Entscheidend ist nach Meinung des Senats, daß der Schuldner eines titulierten Anspruchs in erheblich geringerem Maße schutzwürdig ist als bei einem nicht titulierten Anspruch. Darum hält der Senat auch eine analoge Anwendung des § 1585b Abs.3 BGB im Gegensatz zum Familiengericht nicht für angebracht. Die kurze Zeitspanne von einem Jahr paßt nur für das erstmalige Einklagen eines Unterhaltsanspruchs, nicht für einen feststehenden Titel, auf den sich der Schuldner einstellen kann. Grundsätzlich geht der Senat daher mit dem OLG Stuttgart davon aus, daß das Zeitmoment vor Ablauf von vier Jahren - der kurzen Verjährungsfrist - nicht erfüllt ist. Da die Beklagte nur wegen der Rückstände der unverjährten Zeiträume vollstreckt, scheitert der Einwand der Verwirkung schon am Zeitmoment.

Besondere Umstände, die eine kürzere Verwirkungszeit rechtfertigen könnten, sind nicht ersichtlich, im Gegenteil. Der Kläger hatte es nach dem Vergleich übernommen, die Anpassung von sich aus vorzunehmen, das heißt ggf. auch die Kosten einer hierfür notwendigen anwaltlichen Beratung zu tragen. Die Beklagte hat die erste und einzige Anpassung mit anwaltlicher Hilfe durchsetzen müssen. Wenn der Kläger seiner Verpflichtung nicht nachkam und es der Beklagten überließ, sich um die Anpassung zu bemühen, ist er nicht über die Verjährungsfristen hinaus schutzwürdig .

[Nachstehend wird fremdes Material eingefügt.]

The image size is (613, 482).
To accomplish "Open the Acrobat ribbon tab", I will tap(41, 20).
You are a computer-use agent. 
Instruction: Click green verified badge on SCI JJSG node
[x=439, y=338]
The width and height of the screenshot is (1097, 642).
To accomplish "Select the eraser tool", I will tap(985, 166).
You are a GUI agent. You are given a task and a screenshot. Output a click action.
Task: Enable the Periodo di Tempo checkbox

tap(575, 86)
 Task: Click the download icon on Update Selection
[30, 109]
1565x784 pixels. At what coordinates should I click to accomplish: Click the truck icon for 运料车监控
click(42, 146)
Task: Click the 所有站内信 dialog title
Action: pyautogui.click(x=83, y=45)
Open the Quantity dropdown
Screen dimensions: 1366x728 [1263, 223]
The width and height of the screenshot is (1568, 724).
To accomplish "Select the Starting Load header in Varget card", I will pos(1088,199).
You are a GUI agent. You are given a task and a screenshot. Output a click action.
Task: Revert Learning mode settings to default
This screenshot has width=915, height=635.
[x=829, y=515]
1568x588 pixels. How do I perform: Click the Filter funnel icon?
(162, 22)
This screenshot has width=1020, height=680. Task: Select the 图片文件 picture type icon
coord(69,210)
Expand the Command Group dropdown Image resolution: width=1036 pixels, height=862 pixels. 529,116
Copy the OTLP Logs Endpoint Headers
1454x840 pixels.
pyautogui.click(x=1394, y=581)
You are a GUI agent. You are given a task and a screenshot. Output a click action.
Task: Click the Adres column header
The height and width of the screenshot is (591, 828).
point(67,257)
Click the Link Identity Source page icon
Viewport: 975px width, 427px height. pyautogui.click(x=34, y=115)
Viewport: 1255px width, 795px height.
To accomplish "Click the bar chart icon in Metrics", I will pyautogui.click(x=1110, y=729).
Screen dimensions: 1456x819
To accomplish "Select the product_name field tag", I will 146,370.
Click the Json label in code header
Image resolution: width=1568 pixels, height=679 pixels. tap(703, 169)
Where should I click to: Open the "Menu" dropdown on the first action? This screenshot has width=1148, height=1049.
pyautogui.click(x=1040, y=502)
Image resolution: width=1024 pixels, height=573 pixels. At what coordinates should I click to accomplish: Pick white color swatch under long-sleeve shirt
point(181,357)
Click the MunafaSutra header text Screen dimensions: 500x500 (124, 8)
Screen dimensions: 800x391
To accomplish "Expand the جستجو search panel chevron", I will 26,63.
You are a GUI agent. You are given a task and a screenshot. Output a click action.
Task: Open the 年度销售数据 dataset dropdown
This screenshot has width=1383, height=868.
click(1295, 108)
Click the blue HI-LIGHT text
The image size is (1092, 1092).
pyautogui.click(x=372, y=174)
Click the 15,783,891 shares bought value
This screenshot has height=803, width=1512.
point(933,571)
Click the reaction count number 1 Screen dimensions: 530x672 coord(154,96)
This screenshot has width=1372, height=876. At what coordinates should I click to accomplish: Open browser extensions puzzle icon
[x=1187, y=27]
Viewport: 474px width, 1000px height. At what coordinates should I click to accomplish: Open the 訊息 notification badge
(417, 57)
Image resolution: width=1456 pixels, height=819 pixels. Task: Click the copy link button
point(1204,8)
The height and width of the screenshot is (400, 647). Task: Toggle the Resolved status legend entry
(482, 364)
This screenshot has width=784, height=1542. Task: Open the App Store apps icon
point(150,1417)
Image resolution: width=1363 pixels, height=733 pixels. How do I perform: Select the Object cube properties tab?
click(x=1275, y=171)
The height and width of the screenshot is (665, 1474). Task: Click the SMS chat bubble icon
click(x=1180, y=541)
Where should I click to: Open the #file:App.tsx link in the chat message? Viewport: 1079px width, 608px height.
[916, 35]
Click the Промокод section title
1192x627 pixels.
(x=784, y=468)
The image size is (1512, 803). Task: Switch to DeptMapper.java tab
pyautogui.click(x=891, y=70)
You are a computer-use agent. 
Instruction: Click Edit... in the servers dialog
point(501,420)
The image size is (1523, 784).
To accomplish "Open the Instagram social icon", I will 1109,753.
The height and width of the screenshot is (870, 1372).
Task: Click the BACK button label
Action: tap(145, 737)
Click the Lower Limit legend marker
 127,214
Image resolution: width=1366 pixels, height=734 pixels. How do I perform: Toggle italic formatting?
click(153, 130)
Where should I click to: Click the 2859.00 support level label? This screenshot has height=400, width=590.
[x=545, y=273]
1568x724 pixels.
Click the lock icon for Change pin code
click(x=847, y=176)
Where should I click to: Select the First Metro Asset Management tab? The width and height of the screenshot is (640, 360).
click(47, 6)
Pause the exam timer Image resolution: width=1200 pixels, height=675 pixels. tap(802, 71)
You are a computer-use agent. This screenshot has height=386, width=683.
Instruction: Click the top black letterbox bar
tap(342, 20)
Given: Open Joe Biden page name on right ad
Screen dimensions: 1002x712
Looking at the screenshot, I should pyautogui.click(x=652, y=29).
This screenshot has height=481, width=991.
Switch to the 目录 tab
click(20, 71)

Darüber hinaus ist aber auch das für die Verwirkung erforderliche Umstandsmoment vorliegend nicht erfüllt. Zwar mag es bei niedrigeren Einkommmensverhältnissen nicht erforderlich sein, daß der Schuldner konkrete Vertrauensinvestitionen in seine Nichtinanspruchnahme darlegt (BGH FamRZ 88,370,373; ferner die vom FamG zitierte Entscheidung OLG Hamm FamRZ 96,1239). Hier lagen jedoch gehobene Einkommensverhältnisse vor; die Parteien hatten ein Nettoeinkommen des Klägers von DM 13.000 monatlich zugrundegelegt, das er zumindest bis 1997 auch nach seinem eigenen Vortrag tatsächlich erzielt hat. Außerdem geht es nur um die Beträge aus der Anpassung , also eine Unterhaltsspitze. Bei dieser Sachlage kann nicht ohne nähere Darlegung davon ausgegangen werden, daß der Kläger sich in seiner Lebensführung darauf eingerichtet habe, nicht mehr in Anspruch genommen zu werden und nunmehr unerwartet in Bedrängnis geraten ist.

Die Kostenentscheidung beruht auf den §§ 91,92 Abs.1 ZPO. Die Beklagte hat das erstinstanzliche Urteil nicht angegriffen, soweit es um die Vollstreckung wegen der - verjährten - Rückstände aus 1994 geht; deswegen hat sie trotz Obsiegens in der Berufungsinstanz einen Teil der Kosten der ersten Instanz zu tragen.

Die Entscheidung über die vorläufige Vollstreckbarkeit ergibt sich aus den §§ 708 Nr.10, 711 ZPO.

Der Senat hat die Revision zugelassen, da die Sache grundsätzliche Bedeutung hat und dieses Urteil möglicherweise von der Entscheidung BGH FamRZ 99, 1422 abweicht (§§ 621 d, 546 ZPO).